Blairhall
From Wikipedia, the free encyclopedia
| Blairhall | |
|---|---|
Blairhall village | |
Location within Fife | |
| Population | 930 (2020)[1] |
| Council area | |
| Country | Scotland |
| Sovereign state | United Kingdom |
| Police | Scotland |
| Fire | Scottish |
| Ambulance | Scottish |
Blairhall is a town[2] in West Fife, Scotland. It is situated 1.1 miles (1.77 km) west of Comrie, and 6.7 miles (10.783 km) west of Dunfermline.[3]
The town was originally a small hamlet. Blairhall was in Culross parish as an exclave of Perthshire until May 1891, when the entire parish was attached to Fifeshire.[4] The hamlet was expanded in 1911 to house the miners from a nearby colliery. Today Blairhall has a primary school and a community leisure centre.
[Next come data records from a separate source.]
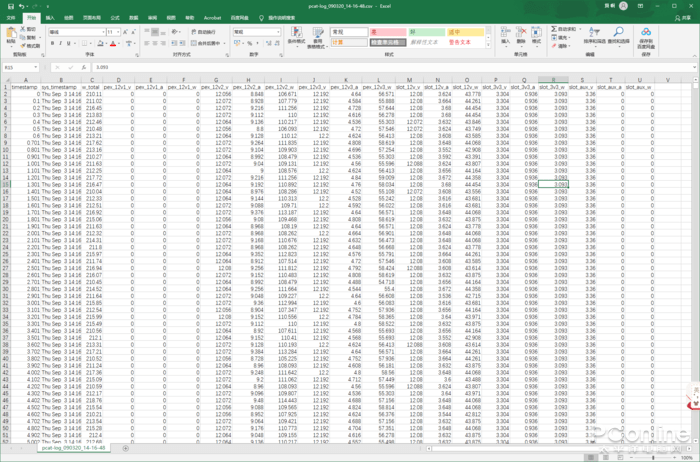Screen dimensions: 700x462
Task: Open the Insert ribbon tab
Action: click(x=50, y=18)
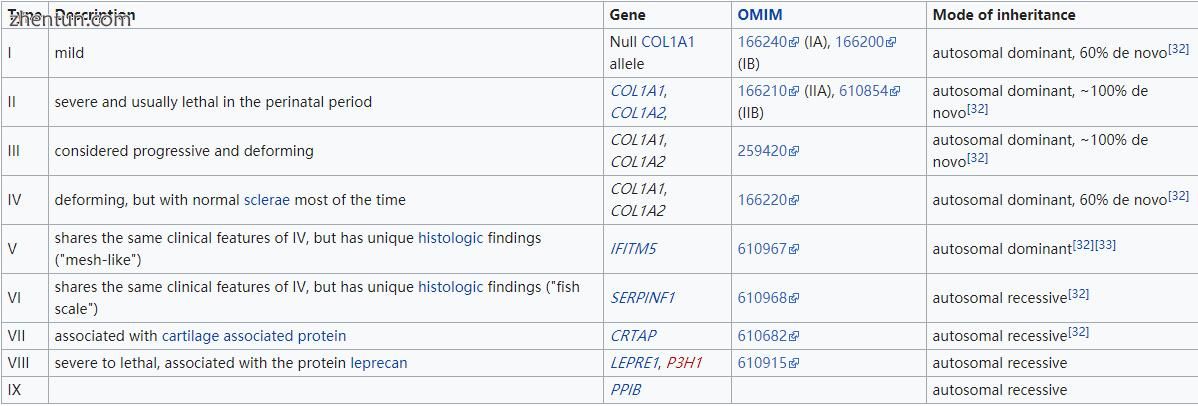The image size is (1198, 406).
Task: Click external link icon beside 166210
Action: [x=795, y=92]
The village has a population of around 1000 people.[5]
Nearly 1 mile (1.6 km) to the south, beyond Shiresmill, and to the west of the Bluther Burn, stands the 17th-century laird's house of Blairhall, which was the birthplace (c.1630) of Sir William Bruce, later baronet of Balcaskie and then Kinross, and Surveyor-General to King Charles II.[6]
In 2008, a further expansion of the village took place to the northwest, in an area called the Coo Park which was formerly the grounds of Comrie Castle. The park was landscaped with several parkland trees and a rigg-and-furrow system of cultivation from earlier times was evident. The house was owned by a James Anderson of Blairgowrie in the 1850s, but was demolished in the early 1960s. In the grounds there remain parkland trees, an overgrown ha-ha and the site of a curling pond.[7]
Education
Blairhall has a small primary school with approximately 60-80 pupils altogether. It was opened in 1924 as a secondary school but became a primary school in 1945 due to a lack of suitable students.[5] Pupils from Blairhall primary continue onto Queen Anne High School in Dunfermline.[8]
Transport
Bus
Blairhall is served by Stagecoach's number 4 and 28 buses and by Bay Travel's number 4B and 4C buses.
The number 4 starts and terminates in the village on Houldsworth Street and usually operates half-hourly to Dunfermline bus station, except in the evenings and on Sundays.[9]
The number 28 runs every three to four hours westbound to Falkirk or Alloa and eastbound to Dunfermline and Queen Margaret Hospital. It does not operate on a Sunday.[10]
The number 4B runs at times the number 4 does not - evenings and all day Sunday.
The number 4C runs twice a day all week northbound to 'Steelend or eastbound to Dunfermline.[11]
The village is also served by school buses which shuttle pupils to Queen Anne High School or St Columba's High School.[12][13]
Road
The village is served by two roads - the A907, which passes parallel to the north, leading west to Clackmannan, Alloa and Stirling and east to Dunfermline, and the narrower B9037, which passes perpendicular to the village on the west, meeting the A907 to the north and connecting with the A985 near High Valleyfield to the south, passing through the hamlet of Shiresmill.
Rail
The village was once served by the Stirling and Dunfermline Railway through East Grange railway station but the station closed in 1958.[14]